#### À FAIRE
Modifiez le passage du texte fourni qui va de "Vous êtes connus" jusqu'à "confirmer notre conviction." en y remplaçant "chaos organisé" par "désordre maîtrisé", puis donnez ce passage en entier.

#### TEXTE FOURNI
--------------------

Qu’est-ce qui caractérise L’Oréal ?
J’ai oeuvré plus de quarante années dans cette entreprise que je connais parfaitement de la cale au haut du mât. Je fus le plus jeune manager et je suis probablement le plus ancien à présent. L’expérience et l’expertise de l’entreprise me sont précieuses dans sa compréhension. J’y ai fait tous les jobs, travaillé dans presque tous les continents, et je connais les mille premiers collaborateurs. Je ne considère pas cette entreprise comme une gigantesque machine mais comme une structure humaine qui m’est très proche et familière. Malgré sa taille, L’Oréal a pour originalité de ne pas être un gros paquebot. Cette entreprise est comparable à une flottille de bateaux de différentes tailles qui naviguent ensemble. Sur chaque bateau, un capitaine et son équipage ont pour mission de conduire leur bateau à destination.
Le board fixe le cap et définit la stratégie générale mais chaque division et chaque filiale sont pilotées par des équipes qui disposent d’un important niveau de responsabilité, d’autonomie et de liberté avec pour mission de réussir chacune dans leur domaine par rapport à leur marché et à leurs concurrents. “Malgré sa taille, L’Oréal a pour originalité de ne pas être un gros paquebot. Cette entreprise est comparable à une flottille de bateaux de différentes tailles qui naviguent ensemble.”
Vous êtes connus pour être un groupe au management très décentralisé…
Certains nous considéraient comme une espèce de « chaos organisé », mais cette organisation stratégiquement très concentrée et opérationnellement très décentralisée est pourtant d’une grande modernité et parfaitement dans l’air du temps. Dans le monde digital et multipolaire que l’on connaît aujourd’hui, nous croyons fondamentalement en la capacité d’initiative sur le terrain pour repérer les opportunités, savoir manoeuvrer et attester de l’agilité, de la rapidité et de la réactivité indispensables. Les résultats semblent confirmer notre conviction.

--------------------

#### MATÉRIEL FOURNI
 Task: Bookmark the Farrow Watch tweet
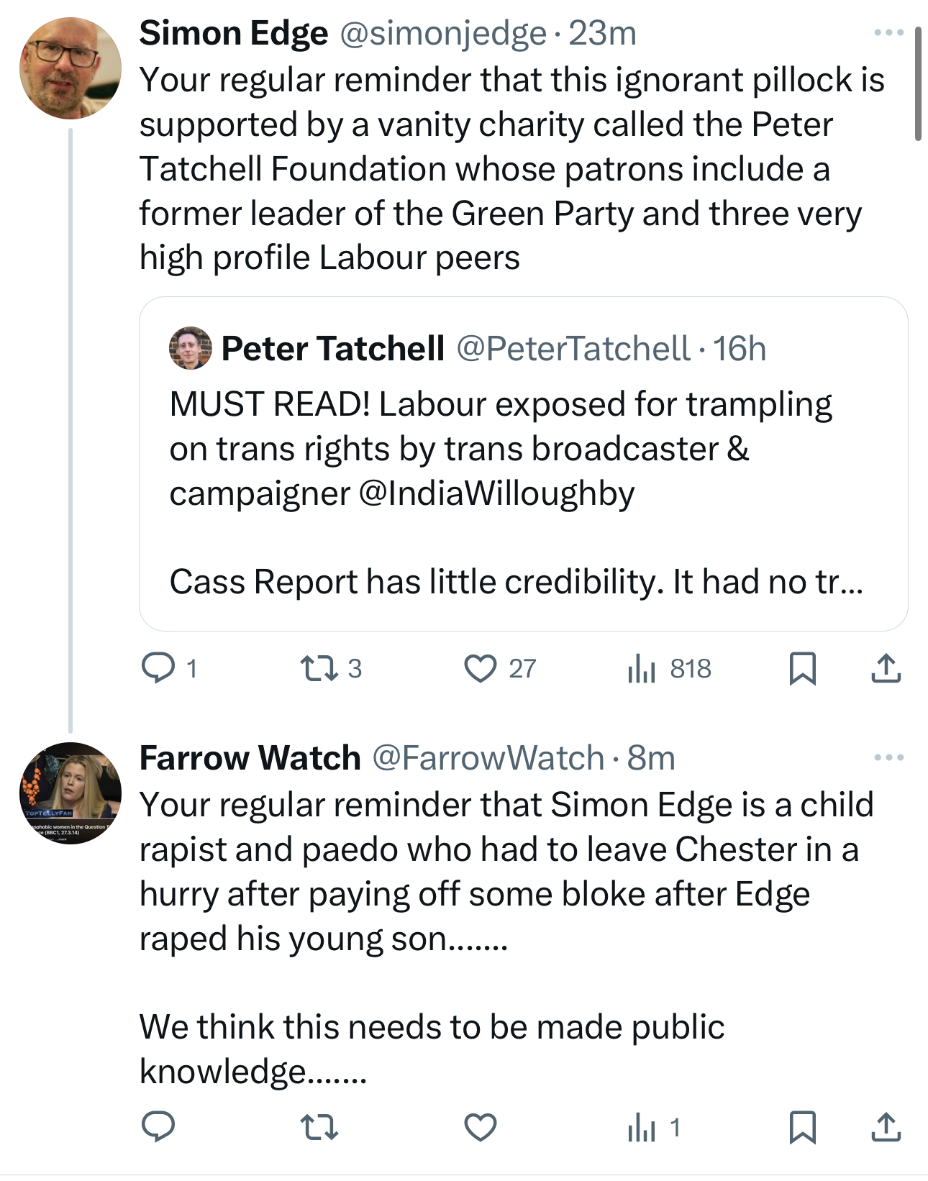[x=802, y=1126]
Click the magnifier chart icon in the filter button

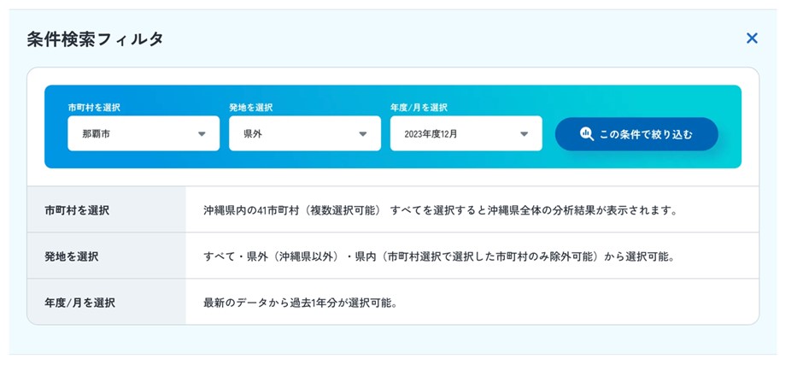tap(586, 134)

--------------------

#### RÉPONSE
Vous êtes connus pour être un groupe au management très décentralisé…
Certains nous considéraient comme une espèce de « désordre maîtrisé », mais cette organisation stratégiquement très concentrée et opérationnellement très décentralisée est pourtant d’une grande modernité et parfaitement dans l’air du temps. Dans le monde digital et multipolaire que l’on connaît aujourd’hui, nous croyons fondamentalement en la capacité d’initiative sur le terrain pour repérer les opportunités, savoir manoeuvrer et attester de l’agilité, de la rapidité et de la réactivité indispensables. Les résultats semblent confirmer notre conviction.